- _RECORDS FOR THE TASK_
------------------------

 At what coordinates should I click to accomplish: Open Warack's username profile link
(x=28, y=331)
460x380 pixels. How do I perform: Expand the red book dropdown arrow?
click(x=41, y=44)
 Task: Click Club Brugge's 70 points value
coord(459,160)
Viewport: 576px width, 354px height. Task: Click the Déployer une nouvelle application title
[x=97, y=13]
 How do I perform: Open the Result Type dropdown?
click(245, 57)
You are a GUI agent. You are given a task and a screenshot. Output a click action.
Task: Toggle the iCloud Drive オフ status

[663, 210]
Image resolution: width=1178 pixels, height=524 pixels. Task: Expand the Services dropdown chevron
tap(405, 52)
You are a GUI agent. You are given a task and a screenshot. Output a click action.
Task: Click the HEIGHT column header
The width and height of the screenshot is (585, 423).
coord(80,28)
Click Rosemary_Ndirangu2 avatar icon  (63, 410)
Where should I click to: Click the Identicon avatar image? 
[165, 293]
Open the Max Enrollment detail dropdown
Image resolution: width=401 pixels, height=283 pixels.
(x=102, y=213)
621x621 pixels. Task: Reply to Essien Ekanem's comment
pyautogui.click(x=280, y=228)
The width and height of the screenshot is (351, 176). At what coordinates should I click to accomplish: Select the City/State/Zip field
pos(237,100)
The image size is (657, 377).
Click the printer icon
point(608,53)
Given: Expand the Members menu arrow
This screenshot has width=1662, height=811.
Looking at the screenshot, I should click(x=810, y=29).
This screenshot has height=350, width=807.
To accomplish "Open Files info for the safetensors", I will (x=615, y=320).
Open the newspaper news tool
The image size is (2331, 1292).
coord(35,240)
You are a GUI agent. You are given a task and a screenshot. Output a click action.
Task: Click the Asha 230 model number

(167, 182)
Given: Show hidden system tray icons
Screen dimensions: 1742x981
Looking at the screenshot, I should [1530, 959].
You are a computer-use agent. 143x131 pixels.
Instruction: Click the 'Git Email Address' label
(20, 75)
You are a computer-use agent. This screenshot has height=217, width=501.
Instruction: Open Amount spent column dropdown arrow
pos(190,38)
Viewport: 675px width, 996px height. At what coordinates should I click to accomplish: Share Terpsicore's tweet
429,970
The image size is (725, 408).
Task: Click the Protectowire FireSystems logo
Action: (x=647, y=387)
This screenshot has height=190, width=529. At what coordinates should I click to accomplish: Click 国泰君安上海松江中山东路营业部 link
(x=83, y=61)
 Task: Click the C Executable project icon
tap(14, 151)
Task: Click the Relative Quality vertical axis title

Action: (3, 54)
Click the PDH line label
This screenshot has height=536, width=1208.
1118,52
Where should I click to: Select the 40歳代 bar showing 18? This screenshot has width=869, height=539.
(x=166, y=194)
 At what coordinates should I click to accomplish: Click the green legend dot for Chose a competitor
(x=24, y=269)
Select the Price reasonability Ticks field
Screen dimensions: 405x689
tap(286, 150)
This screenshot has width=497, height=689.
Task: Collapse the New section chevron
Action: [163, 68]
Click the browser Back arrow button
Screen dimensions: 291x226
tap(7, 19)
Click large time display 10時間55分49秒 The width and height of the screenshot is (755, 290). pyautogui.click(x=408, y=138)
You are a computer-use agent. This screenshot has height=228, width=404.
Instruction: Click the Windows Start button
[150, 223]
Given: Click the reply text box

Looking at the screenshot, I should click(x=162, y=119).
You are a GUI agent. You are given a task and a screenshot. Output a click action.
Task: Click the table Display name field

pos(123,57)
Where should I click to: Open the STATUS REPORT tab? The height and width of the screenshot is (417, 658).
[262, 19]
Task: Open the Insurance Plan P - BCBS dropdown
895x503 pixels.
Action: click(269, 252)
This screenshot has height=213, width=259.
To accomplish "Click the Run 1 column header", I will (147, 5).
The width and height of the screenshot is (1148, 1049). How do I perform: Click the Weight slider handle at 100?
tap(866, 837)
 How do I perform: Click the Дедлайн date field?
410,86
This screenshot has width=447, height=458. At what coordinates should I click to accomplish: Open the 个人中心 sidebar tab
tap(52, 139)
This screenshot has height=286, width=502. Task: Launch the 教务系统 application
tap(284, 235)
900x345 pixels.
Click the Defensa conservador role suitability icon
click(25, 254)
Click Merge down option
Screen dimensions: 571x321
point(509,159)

------------------------

- _PROBLEM_
Repeat the lines from the one containing "Where should I click to: Click" through the one containing "Looking at the screenshot, I should click(x=810, y=29).", both included, substituting "scanner" for "printer" and leaving everything else unchanged.

- _RESULT_
Where should I click to: Click the Identicon avatar image? 
[165, 293]
Open the Max Enrollment detail dropdown
Image resolution: width=401 pixels, height=283 pixels.
(x=102, y=213)
621x621 pixels. Task: Reply to Essien Ekanem's comment
pyautogui.click(x=280, y=228)
The width and height of the screenshot is (351, 176). At what coordinates should I click to accomplish: Select the City/State/Zip field
pos(237,100)
The image size is (657, 377).
Click the scanner icon
point(608,53)
Given: Expand the Members menu arrow
This screenshot has width=1662, height=811.
Looking at the screenshot, I should click(x=810, y=29).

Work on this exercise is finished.